» TASK REQUIREMENTS
1. In the White River power plant passage, what capacity will be ready for distribution within one year?
2. Name the four boundaries the White River power plant passage gives for the region, each with its direction.
3. Extend the White River power plant passage by carrying it on from its final sentence.

» TEXT SECTION
In the foothills of the Cascade Mountains, under the shadow of the snow-capped peak of Mt. Rainier, the White River Power Company is constructing a power plant which is destined to play a very important part in the development of that country, wonderfully rich in natural resources, lying between Portland, Ore., on the south, Vancouver, B. C., on the north, the Cascade Mountains on the east and the shores of Puget Sound on the west. Utilizing the water power of White River, a glacial stream having its source in Mt. Rainier, the company is constructing near Sumner, Wash., a power plant having a capacity of 50,000 electrical hp, of which 10,000 hp will be ready for distribution within one year's time. It will be unequaled in America in size, simplicity and first cost. The varied and multiple uses to which the Snoqualmie power is now being put give, however, only a hint of the demand that exists for electric current in the rapidly-growing section which will be fed by the White River Power Company.

» STORED DATA
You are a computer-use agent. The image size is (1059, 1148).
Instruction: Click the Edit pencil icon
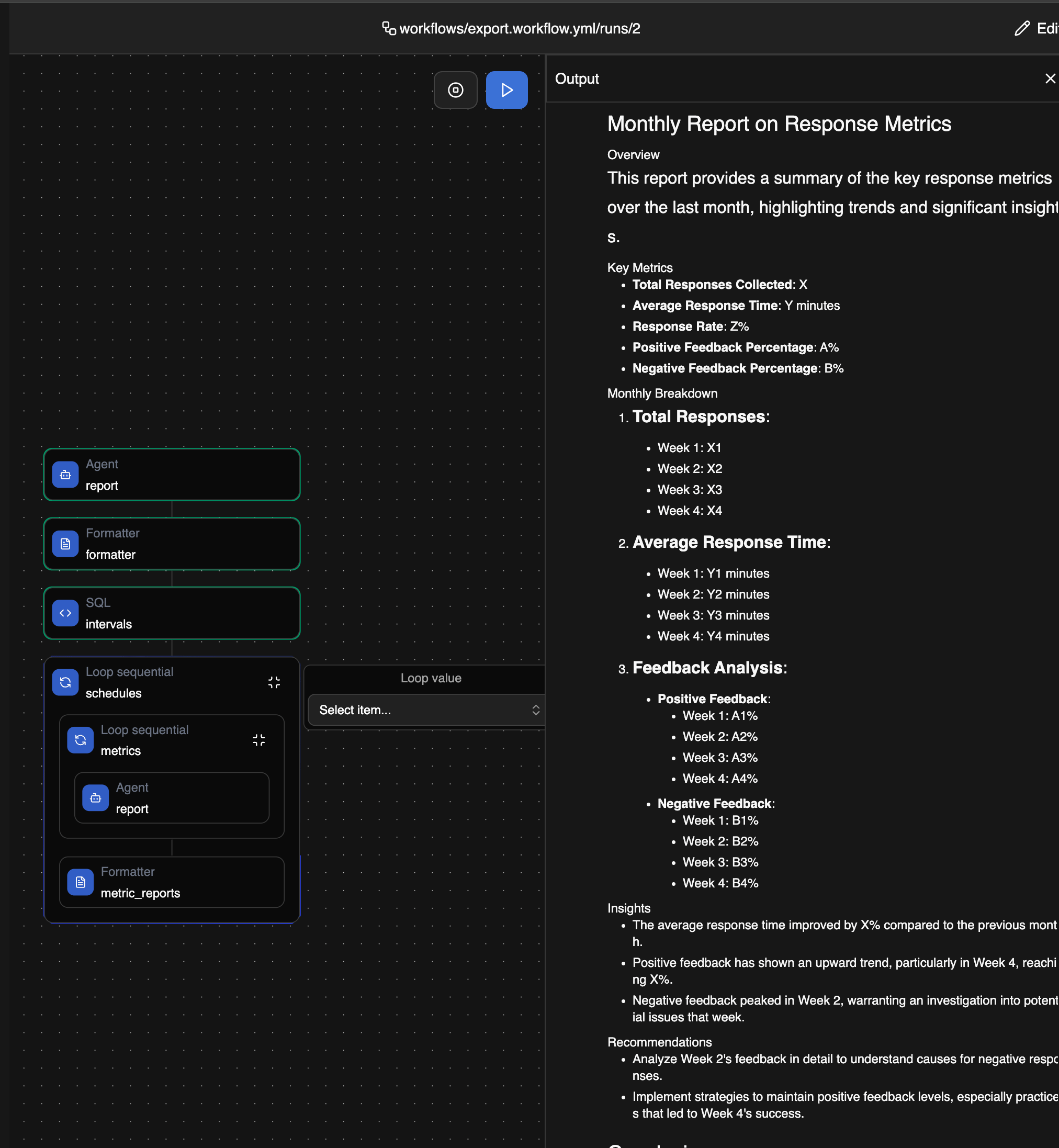(x=1022, y=29)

» RESULTS IN ORDER
1. 10,000 hp

2. Portland, Ore. (south); Vancouver, B. C. (north); the Cascade Mountains (east); the shores of Puget Sound (west).

3.
The territory covered by the construction crews of the White River power development extends from Buckley (elevation 660 ft.) in the foothills of the Cascades to Sumner (elevation 65 ft.) lying in the level and fertile lower valley at the White River, a distance of ten miles. The headworks are located about three-quarters of a mile above the Northern Railway Company's trestle over the White River at Buckley. A concrete dam is being built across the river 9 ft. high and 500 ft. long. This dam will be provided with a sluice gate and automatic flash boards, which will eliminate injury to the dam from floating logs during the periods of high water. An intake 120 ft. wide, located on the south bank of the river, will lead into the first section of an open canal. This canal, which is 50 ft. wide and is 5 miles long from the intake to the storage basin at Lake Dorothy, follows an old channel of the White River; and owing to this provision by Nature of a ready-made canal site, it will not be necessary to build flumes at any point of the entire length of the construction work. By the use of four of the largest steam shovels obtainable and 1,500 men this part of the work will be pushed to a speedy conclusion.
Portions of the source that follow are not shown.